Citra Infantino semakin buruk ketika ada tudingan dari Presiden Federasi Sepak Bola Yordania, Ali bin Hussein, yang mengeklaim FIFA sengaja menahan pencairan uang hadiah yang menjadi hak tim nasionalnya usai menembus final FIFA Arab Cup 2025. Dalam unggahannya di media sosial, Pangeran Ali membeberkan federasi yang dipimpinnya belum menerima sepeser pun uang hadiah dari turnamen FIFA Arab Cup 2025.

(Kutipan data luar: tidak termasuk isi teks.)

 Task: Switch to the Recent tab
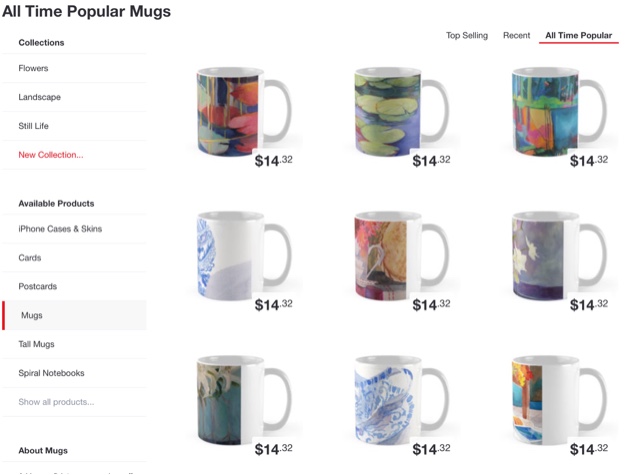[516, 36]
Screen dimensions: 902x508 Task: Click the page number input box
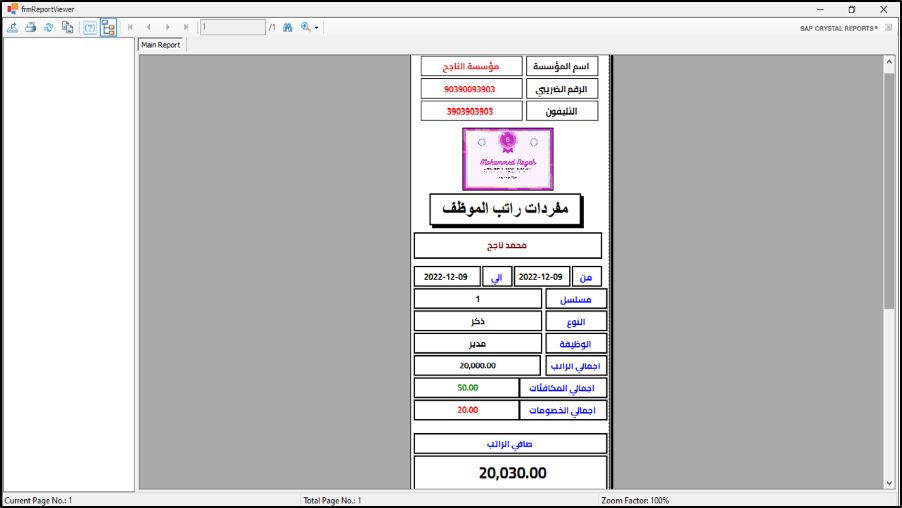pyautogui.click(x=232, y=27)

ESPN melansir, Yordania selaku finalis seharusnya berhak mengantongi hadiah uang sebesar 4,2 juta dolar Amerika Serikat, atau setara Rp75,2 miliar sesuai kurs saat ini. Sepanjang mendampingi Yordania di putaran final Piala Dunia 2026, Ali mengaku mendapat pesan terselubung dari pihak FIFA yang diduga merupakan gerbong dari Infantino.

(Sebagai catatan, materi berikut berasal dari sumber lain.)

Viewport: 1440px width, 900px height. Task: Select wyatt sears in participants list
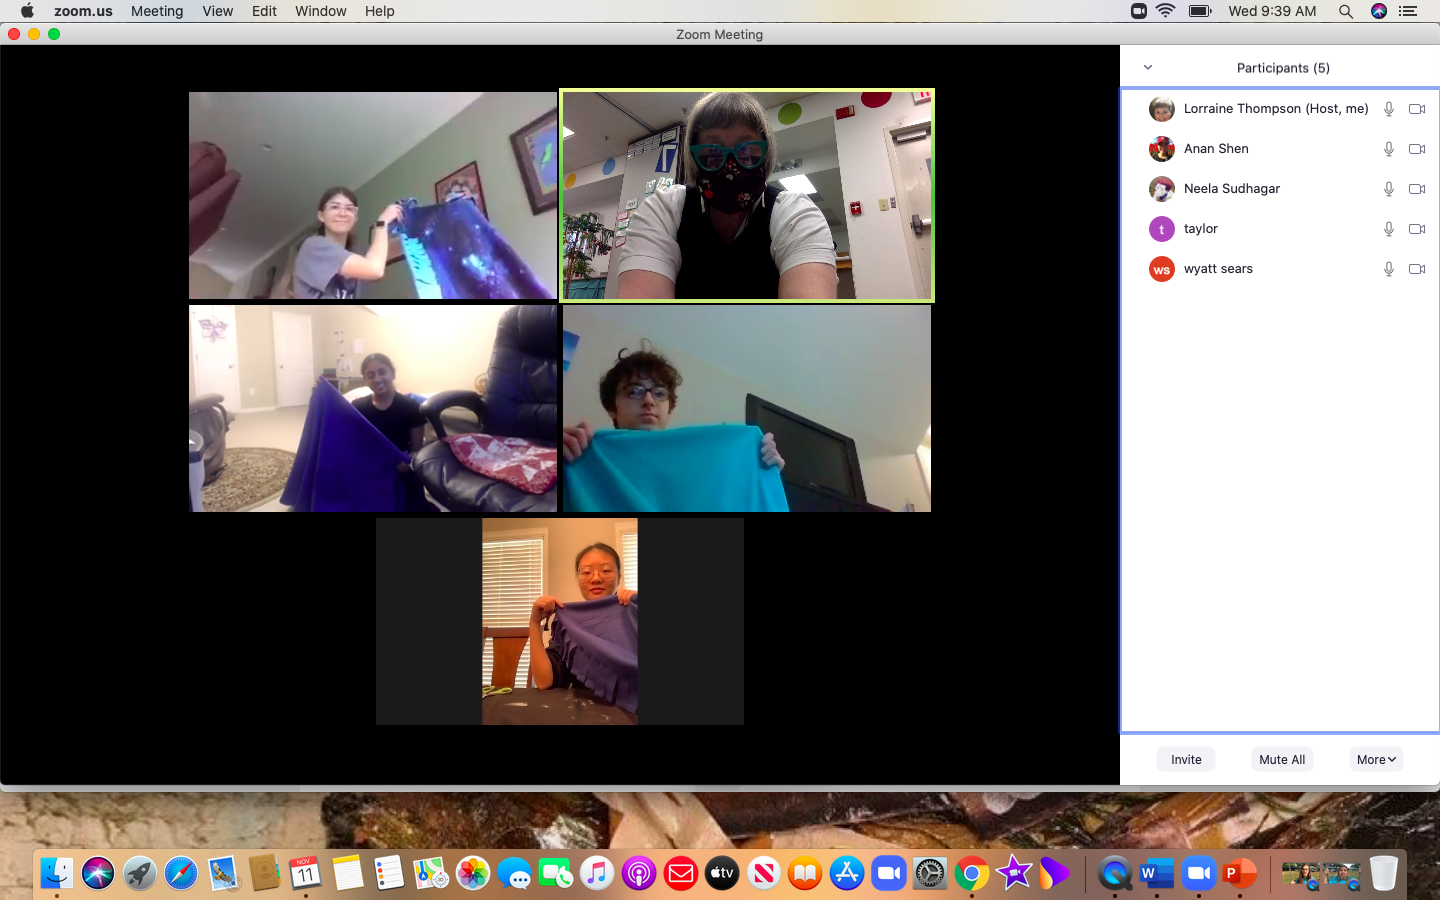[x=1218, y=269]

Pesan itu perihal pencairan hadiah yang akan lancar asalkan bersedia memberikan dukungan politik demi memuluskan langkah Infantino kembali menjadi Presiden FIFA pada periode 2027-2031.
"Seluruh situasi ini sama dengan pemerasan dan kami menolak untuk menyerah pada hal itu. Uang yang seharusnya diterima tim kami belum diberikan. Sementara, pada saat yang sama FIFA menyombongkan berapa miliar cadangan dananya," cuit Ali di akun X pribadinya.